Exercise goal:
For the listing below, output exactly the lines from the line with "At what coordinates should I click to accomplish: Click the 절단" up to and including the line with "Task: Open the Stickers (贴纸) panel icon", and no other lines.
- - - - - - -
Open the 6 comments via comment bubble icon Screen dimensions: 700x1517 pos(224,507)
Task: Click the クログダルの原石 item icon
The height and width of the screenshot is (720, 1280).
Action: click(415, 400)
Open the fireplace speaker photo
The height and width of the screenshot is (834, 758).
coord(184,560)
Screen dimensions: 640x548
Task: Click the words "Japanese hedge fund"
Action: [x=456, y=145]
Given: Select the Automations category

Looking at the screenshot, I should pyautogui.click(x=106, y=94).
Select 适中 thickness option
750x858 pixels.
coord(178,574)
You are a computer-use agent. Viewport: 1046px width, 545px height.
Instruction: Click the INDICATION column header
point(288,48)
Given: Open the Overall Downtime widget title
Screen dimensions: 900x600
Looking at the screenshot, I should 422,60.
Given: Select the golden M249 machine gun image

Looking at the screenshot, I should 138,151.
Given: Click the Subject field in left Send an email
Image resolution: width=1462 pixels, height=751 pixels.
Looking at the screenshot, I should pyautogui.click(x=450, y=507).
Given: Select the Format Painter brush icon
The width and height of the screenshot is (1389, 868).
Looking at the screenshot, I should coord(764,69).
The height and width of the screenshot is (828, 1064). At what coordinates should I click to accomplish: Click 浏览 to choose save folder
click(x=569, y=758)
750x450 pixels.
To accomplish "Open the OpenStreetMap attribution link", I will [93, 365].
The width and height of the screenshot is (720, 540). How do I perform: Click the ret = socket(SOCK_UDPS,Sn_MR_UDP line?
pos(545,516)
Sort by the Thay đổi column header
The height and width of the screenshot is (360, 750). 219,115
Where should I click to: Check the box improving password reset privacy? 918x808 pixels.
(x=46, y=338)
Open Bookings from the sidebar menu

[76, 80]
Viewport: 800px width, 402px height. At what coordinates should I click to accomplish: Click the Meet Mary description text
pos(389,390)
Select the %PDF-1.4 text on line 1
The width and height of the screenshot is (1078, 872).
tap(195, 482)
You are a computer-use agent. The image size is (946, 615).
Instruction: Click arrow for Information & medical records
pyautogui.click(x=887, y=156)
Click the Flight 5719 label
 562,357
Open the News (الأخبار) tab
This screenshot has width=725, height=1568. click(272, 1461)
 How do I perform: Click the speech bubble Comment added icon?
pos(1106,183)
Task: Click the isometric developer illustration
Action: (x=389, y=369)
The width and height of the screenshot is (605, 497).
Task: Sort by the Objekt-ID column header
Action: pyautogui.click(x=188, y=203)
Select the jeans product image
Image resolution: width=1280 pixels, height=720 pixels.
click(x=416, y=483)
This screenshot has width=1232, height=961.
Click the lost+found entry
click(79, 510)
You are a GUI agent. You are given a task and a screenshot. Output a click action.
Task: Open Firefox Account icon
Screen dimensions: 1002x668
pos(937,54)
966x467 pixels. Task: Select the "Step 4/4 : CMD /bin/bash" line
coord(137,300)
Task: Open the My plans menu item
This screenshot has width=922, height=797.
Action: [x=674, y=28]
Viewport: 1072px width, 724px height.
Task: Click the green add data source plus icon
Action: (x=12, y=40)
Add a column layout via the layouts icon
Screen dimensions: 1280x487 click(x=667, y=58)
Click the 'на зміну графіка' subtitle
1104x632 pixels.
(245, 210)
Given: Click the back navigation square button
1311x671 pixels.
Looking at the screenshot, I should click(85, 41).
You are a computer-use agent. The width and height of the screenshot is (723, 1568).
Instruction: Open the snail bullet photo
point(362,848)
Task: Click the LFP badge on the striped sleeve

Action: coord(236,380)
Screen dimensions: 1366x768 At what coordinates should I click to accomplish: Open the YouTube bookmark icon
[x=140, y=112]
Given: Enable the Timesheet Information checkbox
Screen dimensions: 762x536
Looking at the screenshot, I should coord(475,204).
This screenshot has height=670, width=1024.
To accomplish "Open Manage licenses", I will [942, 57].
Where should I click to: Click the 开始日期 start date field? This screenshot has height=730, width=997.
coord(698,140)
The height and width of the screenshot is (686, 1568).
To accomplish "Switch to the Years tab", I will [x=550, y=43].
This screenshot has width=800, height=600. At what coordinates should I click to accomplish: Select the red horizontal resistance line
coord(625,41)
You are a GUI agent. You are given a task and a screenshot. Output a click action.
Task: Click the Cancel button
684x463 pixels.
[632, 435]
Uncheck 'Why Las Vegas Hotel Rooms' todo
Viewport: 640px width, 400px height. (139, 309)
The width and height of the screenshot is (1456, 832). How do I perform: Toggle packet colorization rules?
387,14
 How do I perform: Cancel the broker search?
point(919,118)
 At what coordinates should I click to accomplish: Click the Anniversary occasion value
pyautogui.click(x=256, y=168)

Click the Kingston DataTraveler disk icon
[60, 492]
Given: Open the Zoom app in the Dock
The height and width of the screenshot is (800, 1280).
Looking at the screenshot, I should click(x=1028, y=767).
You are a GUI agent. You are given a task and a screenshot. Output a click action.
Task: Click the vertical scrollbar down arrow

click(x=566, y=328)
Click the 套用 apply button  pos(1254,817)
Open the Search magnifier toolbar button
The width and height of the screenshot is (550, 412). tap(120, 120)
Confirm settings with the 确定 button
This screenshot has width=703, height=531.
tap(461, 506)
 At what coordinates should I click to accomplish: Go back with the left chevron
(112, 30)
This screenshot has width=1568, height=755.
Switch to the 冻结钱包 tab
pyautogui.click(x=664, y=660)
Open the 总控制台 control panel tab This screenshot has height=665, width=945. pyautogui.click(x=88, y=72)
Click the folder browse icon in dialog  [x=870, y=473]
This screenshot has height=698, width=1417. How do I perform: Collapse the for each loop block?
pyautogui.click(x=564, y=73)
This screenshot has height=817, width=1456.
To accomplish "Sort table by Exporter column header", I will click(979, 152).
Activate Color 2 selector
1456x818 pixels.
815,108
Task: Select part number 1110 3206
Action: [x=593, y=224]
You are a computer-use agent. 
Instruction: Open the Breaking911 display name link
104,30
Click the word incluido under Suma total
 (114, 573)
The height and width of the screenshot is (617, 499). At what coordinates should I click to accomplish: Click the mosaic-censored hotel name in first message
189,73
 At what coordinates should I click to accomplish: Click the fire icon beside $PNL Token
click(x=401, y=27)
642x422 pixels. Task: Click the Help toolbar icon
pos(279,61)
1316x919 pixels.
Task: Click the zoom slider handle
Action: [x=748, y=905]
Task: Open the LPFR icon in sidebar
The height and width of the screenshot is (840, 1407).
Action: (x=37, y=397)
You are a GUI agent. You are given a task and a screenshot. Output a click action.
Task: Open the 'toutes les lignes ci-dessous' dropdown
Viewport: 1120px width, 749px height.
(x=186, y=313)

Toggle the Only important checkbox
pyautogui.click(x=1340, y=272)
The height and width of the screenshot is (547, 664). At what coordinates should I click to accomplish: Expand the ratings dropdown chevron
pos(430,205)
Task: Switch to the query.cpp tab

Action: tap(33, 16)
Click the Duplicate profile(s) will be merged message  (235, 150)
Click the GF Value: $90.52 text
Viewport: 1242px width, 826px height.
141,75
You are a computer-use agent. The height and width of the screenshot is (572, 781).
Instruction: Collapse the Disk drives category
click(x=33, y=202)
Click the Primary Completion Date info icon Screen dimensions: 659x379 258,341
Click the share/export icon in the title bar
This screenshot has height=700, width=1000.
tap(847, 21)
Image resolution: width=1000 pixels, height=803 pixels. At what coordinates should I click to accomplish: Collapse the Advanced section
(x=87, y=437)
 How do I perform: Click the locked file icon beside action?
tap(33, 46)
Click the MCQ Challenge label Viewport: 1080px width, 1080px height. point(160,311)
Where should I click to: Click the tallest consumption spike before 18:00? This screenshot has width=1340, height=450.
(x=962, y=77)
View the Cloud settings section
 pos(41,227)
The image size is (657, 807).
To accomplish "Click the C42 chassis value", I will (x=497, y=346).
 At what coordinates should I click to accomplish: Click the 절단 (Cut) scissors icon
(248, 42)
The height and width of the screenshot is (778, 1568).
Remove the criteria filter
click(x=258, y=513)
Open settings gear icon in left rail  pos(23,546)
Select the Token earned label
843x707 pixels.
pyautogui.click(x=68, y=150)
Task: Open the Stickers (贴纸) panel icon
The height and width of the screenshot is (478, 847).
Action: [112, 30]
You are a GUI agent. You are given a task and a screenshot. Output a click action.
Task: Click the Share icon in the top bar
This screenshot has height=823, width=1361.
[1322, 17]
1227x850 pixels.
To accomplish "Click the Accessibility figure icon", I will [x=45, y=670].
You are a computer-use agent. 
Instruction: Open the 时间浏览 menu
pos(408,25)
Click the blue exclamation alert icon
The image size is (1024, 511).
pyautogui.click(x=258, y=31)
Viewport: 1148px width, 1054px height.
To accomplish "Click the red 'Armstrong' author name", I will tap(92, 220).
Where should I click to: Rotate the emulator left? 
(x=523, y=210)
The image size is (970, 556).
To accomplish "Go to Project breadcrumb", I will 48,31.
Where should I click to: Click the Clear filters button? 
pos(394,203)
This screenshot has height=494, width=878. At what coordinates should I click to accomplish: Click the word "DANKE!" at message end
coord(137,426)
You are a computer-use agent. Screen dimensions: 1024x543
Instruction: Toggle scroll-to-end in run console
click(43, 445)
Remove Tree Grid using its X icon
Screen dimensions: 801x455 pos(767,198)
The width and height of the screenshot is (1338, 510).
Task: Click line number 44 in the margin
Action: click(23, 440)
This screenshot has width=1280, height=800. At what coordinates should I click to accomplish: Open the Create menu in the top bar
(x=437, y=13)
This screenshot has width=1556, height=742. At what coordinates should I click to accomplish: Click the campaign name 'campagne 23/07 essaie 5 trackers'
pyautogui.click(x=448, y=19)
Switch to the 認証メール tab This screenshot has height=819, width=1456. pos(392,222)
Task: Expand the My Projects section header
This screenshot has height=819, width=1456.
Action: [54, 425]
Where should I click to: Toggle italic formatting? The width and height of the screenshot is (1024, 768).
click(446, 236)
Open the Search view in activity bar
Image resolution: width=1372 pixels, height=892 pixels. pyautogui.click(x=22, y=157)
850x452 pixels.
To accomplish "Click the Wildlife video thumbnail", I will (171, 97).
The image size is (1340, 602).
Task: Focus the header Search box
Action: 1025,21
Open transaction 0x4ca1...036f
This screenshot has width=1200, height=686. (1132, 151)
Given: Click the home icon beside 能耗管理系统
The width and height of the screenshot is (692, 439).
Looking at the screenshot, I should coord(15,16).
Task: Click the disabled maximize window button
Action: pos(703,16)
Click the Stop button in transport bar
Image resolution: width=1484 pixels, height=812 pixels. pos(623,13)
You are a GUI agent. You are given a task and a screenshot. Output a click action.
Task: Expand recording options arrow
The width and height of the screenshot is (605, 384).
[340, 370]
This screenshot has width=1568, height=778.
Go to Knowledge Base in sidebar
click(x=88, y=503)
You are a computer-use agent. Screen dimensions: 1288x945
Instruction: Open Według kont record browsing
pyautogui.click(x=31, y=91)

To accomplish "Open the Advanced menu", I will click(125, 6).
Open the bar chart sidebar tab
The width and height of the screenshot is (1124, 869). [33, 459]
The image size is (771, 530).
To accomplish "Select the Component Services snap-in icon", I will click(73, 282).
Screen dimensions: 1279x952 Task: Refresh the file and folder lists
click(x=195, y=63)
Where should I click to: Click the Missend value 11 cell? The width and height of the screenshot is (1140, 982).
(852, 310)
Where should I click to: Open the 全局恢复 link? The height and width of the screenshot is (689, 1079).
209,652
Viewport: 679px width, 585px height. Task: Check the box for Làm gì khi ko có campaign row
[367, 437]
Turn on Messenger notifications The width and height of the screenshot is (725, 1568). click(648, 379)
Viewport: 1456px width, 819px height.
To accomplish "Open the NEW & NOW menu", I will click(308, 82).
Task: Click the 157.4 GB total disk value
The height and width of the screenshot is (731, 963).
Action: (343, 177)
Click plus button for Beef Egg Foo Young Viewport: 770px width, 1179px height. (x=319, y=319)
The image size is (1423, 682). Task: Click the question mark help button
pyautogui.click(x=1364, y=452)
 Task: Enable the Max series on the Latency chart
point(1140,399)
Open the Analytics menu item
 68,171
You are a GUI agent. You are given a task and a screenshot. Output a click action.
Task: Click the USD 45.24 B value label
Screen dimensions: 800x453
- - - - - - -
Expected output:
 At what coordinates should I click to accomplish: Click the 절단 (Cut) scissors icon
(248, 42)
The height and width of the screenshot is (778, 1568).
Remove the criteria filter
click(x=258, y=513)
Open settings gear icon in left rail  pos(23,546)
Select the Token earned label
843x707 pixels.
pyautogui.click(x=68, y=150)
Task: Open the Stickers (贴纸) panel icon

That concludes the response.